Corinne, thanks for the message. One thing that never changes in the industry when you have a second indication, when you come out and get the velocity of demand, that's a surrogate for unmet needs. We have demonstrated that. The adoption curve for the AD indication will be much more rapid than psoriasis. We're ahead of plan on psoriasis and anticipate 80% coverage during 2023. I expect that to be much more rapid and will certainly fuel our early adoption.
Great. Thanks.
Thank you, Corinne.
Thank you. One moment for our next question. Our next question comes from the line of Douglas Tsao with H.C. Wainwright. Your line is open.
Hi, good morning, and congrats to everybody on the data. Just maybe following up on some of the questions on promotion. When we look at or think about the size of the atopic dermatitis market, which obviously is considerably bigger, how much of that or the prescriptions are written not by derms, but by primary care? Does that when you look at this data and how compelling it is, does it shift your thinking about your need or how much you would need to potentially hit, you know, pediatricians in particular?
Yes. Thanks, Doug. Thanks for the question and thanks for joining. Look, I think Todd hit a piece of this, and I'll hand it back to him to hit it again. I think the answer is, our general view is that the AD market, while not as concentrated as the psoriasis market, is still pretty concentrated and that a focused field force can hit all of the docs we need to hit. Todd, Chris, please sort of back that up with the facts.
Yeah. I'll go ahead and take that. It's a very, it's a very astute question, and I threw out a couple of numbers, but let me add an additional layer for context. While it's very concentrated in psoriasis to dermatology, the dermatologists that we're currently calling on represent 18% of the prescribers in the atopic dermatitis market. However, they represent 48% of the AD prescriptions. I'll say it again. They represent 18% of the universe of atopic dermatitis, the 131,000 that I mentioned, but 48% of the prescriptions. You do have some primary care, some allergists, some other, adjacent specialties, but clearly there is a primary focus on dermatology. Then you layer on the high decile prescribers from primary care, allergy, pediatric, derm, et cetera.

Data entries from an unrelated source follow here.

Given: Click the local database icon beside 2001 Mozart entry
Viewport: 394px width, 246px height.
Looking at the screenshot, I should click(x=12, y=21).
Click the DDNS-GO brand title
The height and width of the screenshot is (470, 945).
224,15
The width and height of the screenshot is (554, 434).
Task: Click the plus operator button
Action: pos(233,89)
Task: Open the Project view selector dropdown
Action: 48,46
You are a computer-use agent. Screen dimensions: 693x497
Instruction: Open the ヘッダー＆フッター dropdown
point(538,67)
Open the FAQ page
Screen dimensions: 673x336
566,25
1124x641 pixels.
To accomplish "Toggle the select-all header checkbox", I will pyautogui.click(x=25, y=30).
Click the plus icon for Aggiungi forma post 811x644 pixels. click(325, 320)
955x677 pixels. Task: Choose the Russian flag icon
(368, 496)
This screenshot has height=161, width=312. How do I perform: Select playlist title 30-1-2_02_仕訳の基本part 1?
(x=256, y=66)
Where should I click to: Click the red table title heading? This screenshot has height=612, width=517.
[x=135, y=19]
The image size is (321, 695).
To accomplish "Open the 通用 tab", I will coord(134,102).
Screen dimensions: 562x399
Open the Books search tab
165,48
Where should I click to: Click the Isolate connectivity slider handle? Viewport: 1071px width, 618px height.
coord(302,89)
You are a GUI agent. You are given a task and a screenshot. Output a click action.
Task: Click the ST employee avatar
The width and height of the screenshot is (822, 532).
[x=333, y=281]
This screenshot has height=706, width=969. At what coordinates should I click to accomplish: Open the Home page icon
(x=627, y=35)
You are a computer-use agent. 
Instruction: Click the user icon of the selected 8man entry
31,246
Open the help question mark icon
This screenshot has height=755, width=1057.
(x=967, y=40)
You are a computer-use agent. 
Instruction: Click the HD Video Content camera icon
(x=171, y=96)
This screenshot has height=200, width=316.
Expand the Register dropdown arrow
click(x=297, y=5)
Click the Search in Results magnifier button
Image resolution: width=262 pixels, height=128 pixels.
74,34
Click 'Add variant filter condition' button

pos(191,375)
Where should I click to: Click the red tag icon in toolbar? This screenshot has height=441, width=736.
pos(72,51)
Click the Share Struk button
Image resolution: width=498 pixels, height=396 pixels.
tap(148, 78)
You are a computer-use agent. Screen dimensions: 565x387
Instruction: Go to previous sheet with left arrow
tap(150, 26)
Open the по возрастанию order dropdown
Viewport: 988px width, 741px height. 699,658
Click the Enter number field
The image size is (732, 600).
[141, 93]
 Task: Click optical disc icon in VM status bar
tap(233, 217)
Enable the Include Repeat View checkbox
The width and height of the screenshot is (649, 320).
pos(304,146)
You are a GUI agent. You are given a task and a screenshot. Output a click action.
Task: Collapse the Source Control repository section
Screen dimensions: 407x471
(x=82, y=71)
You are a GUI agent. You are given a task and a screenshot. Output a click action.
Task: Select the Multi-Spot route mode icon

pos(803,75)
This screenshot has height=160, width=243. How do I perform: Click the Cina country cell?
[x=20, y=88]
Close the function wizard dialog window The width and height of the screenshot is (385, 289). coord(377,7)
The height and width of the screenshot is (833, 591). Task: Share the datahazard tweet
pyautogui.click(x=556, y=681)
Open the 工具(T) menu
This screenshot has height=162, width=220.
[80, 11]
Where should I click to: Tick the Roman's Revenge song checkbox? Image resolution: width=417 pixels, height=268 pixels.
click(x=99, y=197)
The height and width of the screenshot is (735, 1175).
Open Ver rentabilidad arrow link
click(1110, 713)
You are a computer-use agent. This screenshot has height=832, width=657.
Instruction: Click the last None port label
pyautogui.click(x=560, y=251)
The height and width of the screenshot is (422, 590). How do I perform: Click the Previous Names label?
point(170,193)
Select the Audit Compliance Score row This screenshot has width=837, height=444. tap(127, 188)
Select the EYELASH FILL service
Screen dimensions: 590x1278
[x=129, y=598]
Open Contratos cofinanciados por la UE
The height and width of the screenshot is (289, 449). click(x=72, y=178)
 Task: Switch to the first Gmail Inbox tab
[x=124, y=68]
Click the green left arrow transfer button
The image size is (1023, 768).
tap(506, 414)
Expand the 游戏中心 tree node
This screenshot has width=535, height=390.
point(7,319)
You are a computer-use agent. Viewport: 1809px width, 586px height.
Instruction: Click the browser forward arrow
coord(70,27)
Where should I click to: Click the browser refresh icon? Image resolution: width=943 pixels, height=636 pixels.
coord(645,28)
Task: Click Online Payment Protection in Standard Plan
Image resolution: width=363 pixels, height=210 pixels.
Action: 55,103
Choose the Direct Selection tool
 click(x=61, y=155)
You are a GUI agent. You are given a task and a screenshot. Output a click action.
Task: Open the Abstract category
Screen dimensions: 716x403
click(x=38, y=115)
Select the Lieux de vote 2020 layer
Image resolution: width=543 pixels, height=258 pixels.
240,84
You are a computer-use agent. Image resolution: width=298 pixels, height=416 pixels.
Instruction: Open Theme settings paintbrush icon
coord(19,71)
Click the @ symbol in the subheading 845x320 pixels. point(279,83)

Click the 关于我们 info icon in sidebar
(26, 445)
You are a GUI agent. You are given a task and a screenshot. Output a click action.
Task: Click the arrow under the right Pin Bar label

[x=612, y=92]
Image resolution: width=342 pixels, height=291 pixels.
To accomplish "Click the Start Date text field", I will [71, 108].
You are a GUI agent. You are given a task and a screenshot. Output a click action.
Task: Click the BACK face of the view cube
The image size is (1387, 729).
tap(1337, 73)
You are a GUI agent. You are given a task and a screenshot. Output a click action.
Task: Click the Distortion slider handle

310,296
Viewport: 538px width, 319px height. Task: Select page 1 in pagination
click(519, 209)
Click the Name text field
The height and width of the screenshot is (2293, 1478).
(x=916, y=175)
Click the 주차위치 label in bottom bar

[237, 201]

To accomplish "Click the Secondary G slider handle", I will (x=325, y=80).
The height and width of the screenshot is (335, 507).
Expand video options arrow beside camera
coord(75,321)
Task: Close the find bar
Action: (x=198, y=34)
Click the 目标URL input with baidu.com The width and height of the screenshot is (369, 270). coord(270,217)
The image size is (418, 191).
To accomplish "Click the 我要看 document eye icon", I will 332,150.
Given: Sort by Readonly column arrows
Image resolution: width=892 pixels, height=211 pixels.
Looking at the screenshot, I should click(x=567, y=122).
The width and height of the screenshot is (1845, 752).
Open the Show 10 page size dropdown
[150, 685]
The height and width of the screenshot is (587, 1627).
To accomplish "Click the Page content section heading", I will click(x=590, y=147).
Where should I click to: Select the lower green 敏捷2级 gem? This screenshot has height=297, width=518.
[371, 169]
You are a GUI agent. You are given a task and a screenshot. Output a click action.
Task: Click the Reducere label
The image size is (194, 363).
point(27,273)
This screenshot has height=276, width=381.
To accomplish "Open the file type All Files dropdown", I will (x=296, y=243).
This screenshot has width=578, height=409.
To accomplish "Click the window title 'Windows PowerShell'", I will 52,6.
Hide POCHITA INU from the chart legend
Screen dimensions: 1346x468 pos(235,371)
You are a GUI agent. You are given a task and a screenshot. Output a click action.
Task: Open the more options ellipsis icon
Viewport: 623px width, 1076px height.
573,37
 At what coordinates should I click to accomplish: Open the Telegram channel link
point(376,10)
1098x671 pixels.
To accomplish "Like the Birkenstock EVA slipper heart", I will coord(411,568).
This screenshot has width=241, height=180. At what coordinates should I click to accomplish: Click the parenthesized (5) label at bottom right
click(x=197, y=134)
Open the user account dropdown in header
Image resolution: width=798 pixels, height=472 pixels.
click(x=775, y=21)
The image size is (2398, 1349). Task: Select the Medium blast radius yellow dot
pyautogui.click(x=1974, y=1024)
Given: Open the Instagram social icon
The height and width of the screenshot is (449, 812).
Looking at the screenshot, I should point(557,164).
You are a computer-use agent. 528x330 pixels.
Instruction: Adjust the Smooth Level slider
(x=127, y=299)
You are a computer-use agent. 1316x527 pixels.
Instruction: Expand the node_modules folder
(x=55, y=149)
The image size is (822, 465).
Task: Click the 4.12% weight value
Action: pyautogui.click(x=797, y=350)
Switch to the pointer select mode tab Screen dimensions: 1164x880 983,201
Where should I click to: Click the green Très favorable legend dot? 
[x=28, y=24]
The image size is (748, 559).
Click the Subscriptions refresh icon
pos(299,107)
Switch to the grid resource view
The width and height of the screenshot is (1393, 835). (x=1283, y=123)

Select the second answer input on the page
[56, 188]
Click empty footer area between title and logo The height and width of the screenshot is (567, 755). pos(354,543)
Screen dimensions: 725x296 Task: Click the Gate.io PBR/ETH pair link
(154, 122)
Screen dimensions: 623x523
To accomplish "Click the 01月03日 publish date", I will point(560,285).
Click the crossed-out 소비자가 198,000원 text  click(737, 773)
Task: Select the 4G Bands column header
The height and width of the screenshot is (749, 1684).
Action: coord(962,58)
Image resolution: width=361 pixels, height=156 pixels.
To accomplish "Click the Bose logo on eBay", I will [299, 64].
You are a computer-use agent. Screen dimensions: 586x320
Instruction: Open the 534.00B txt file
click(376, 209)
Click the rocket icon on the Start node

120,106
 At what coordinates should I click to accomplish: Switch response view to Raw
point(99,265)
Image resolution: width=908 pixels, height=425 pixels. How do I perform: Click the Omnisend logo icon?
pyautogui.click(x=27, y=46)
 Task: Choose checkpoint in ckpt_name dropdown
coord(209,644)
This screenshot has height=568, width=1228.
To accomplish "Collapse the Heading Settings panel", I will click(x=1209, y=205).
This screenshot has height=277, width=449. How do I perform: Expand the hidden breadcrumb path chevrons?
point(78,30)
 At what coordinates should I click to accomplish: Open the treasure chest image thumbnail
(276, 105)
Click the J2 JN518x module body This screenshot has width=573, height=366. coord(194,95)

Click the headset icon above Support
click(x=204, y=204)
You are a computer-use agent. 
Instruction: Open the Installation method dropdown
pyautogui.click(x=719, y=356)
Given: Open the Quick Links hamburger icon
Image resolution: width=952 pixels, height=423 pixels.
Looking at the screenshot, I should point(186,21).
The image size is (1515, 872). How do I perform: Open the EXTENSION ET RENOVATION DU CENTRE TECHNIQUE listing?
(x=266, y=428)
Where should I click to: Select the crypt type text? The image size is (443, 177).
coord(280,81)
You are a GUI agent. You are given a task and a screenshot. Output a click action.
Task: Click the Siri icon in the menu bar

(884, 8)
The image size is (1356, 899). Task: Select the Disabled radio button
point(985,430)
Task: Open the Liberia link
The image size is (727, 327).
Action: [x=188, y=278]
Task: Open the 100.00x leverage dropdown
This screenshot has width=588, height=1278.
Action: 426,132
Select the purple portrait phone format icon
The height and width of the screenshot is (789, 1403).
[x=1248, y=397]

Okay. Great. Thank you so much.
Thank you.
Thank you. At this time, I'd like to hand the conference back over to Mr. Matt Gline for closing remarks.
Thank you very much, thank you everybody for listening. I wanna just say a final time here, thank you to everybody who worked on this study from, you know, the folks at Roivant and Dermavant who helped bring the product in originally to the Dermavant team who's done an extraordinary amount of execution here with many, many, many sleepless nights to the patients and the physicians who worked on the study. It's obviously a result we're very proud of. Looking forward to continuing to provide updates as we've got them on ADORING 1 on some more of the data here. Look forward to talking again soon. Thank you everybody, and have a great day.
This concludes today's conference call. Thank you for your participation. You may now disconnect. Everyone, have a wonderful day.